So back in October (2014) with the Halloween craze I suddenly found myself thinking: “what’s the deal with these pumpkin stuff?”. Then I realised I knew nothing about pumpkins- OK it is not a big deal, and perhaps you do not know much about pumpkins either, but you know where potatoes or tomatoes come from right? Well I came to the conclusion that I ought to know what was so special about them in both cultural and historical terms…And here is my research.
It seems that they are not only a Halloween icon, but also one of the most common crops on Earth. They had being used as a source of food as far back as 10.000 B.C as recent research by Cindy Ott shows. They were popularly grown and consumed in the Oaxaca highland (Mexico), and certainly cultivated in the Tehuacan and Tamaulipas as staple food since 6.000-5.000 B.C. Most Mesoamerican Pre-Columbian tribes like the Aztects and the Maya used them not only as a source for nutrients but also their seeds to create oil and sauces, and even the shells to make cups. Moreover, it has been suggested that they would also dry strips of pumpkin and then sew them together to make mattresses.
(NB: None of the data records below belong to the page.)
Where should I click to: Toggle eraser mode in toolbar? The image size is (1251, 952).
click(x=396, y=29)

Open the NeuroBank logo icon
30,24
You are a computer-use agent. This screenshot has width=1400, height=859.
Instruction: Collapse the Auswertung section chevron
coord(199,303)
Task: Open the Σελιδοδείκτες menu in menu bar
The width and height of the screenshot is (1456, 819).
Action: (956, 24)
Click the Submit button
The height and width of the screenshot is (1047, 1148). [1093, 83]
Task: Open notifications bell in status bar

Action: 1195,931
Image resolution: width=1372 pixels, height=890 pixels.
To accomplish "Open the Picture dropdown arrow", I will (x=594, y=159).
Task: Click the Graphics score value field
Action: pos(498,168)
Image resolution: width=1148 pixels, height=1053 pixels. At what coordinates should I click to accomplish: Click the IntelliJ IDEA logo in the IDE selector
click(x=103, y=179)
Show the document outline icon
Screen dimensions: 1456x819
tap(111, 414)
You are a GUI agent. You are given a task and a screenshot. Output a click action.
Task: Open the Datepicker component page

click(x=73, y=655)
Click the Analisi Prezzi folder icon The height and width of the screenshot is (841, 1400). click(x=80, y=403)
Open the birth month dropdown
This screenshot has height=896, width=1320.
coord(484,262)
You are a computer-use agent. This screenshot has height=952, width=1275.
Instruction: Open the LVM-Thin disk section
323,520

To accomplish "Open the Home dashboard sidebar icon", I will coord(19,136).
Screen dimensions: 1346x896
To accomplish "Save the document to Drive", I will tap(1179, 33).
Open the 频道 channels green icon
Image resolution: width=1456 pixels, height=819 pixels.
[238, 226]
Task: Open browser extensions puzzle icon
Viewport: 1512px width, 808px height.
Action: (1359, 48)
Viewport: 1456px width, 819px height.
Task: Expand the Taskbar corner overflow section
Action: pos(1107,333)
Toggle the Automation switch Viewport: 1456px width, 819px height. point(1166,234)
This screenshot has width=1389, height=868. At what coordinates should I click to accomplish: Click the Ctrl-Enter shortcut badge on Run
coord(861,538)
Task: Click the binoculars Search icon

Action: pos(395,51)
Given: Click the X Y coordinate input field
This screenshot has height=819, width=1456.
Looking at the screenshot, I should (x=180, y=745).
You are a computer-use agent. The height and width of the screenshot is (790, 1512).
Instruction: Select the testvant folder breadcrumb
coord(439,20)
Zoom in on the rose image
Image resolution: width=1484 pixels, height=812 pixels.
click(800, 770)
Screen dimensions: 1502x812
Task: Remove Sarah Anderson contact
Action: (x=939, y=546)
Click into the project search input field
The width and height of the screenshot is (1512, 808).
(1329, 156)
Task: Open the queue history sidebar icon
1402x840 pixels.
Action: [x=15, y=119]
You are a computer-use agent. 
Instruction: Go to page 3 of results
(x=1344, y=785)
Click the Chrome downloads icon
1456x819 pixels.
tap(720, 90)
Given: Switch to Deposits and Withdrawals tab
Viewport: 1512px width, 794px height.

The use and demand for pumpkins increased even more with the arrival of the European colonists, as there were no other staples easily available unlike in the old continent. It seems that at this stage they may have even being used to produce certain drinks, like beer (Pumpkin beer…that’s a thought for you…) The Spanish colonists took brought pumpkins back into Europe where they became popular as they were quite cheap and nutritious food, and so pumpkins started to become common ingredients in European recipes. Of course, the tradition continued in America, and in fact the first recipe for pumpkin pie recorded in American cookery books dates from 1796, provided by a woman by the name of Amelia Simons.
However, by the 19th century pumpkin consumption went into decline. The main reason behind this turn was simply that fact that other food sources were available, and even though it was still an affordable item for the poor, the wealthier classes did not deem it appropriate for their kitchens neither their tables. Ironically, while less and less pumpkins passed through the tables of both American and European people, they grew dear in their hearts and evoked a sentiment of nostalgia. Moreover, these orange, dark green and yellowish fruits (yes, they are technically fruits) became usual sightings in daily life paintings and landscapes. In addition, this contributed to the tradition of serving pumpkin for Thanksgiving, as a recollection of the traditional agricultural life of the American settlers and ancestors.
So how do we get from the pumpkin to the Halloween lanterns? Well, it is all due to the Irish, of course. With the great influx of immigrants from Ireland since the Potato Famine, a cultural mash-up took over the United States, thus combining the original Celtic idea of Samhain and the American pumpkin tradition to make Jack O’ lanterns that were meant to spook off evil spirits.
But if you think that pumpkins are things of the past, then you are wrong. Most traditions revolving around pumpkins are still alive. The production of pumpkin crops in the United States nowadays is still massive. Researches Orzolek, Greaser and Harper, from the Penn. University have gathered data that suggests that around 1.5 billion pounds of pumpkins are produced each year in North America, particularly in the states of Illinois, Indiana, Ohio, California, and Pennsylvania. Furthermore, in modern-day Mexico they grow enough pumpkins each year to supply for the whole country as have spare to export to Japan…
And with this brief story about pumpkins, I hope your curiosity, like mine, feels a bit more satisfied and complete. knowing about this millenarian food resource that has shape shift from pies to lanterns!